Я пряталась в день своего рождения. Девочка-призрак, я лежала, свернувшись калачиком рядом с мамой, пока она тужилась, выдавливая из себя мое младенческое тельце. Звучит будто выдумка, да. Но я помню каждое мгновение. Я пребывала в двух местах одновременно. Здесь и там. Помню, как я плыла в потоке ветра, вой одинокого волка, летящий среди деревьев, тянул меня то туда, то сюда, из дома и в дом, наружу из маминого большого живота и снова внутрь. Мама не знала. Она ослепла от страха и не видела ничего.

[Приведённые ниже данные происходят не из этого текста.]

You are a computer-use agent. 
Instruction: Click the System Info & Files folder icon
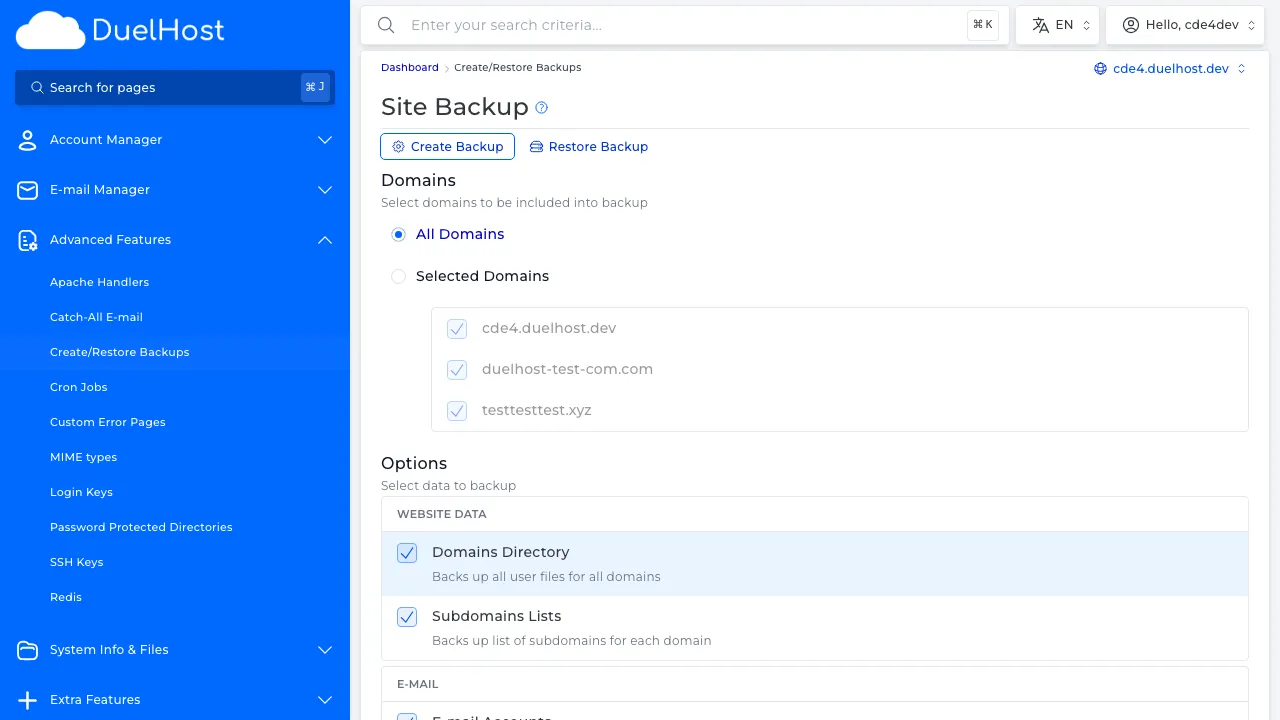click(x=27, y=650)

Ее лицо было белее луны. Ее рыжие волосы потемнели, намокли от пота, стали как реки, струившиеся у нее по спине. Я убрала влажные волосы с ее лица, положила призрачную ладонь ей на лоб, чтобы ее успокоить. Ее лоб был горячим и влажным, и она вся дрожала, как кролик. Я шептала ей на ухо ласковые слова, когда старуха схватила меня за младенческую головку и вытащила наружу. Она тоже не видела ту, другую меня – никто не знал и не ведал, что я была призраком в этой комнате.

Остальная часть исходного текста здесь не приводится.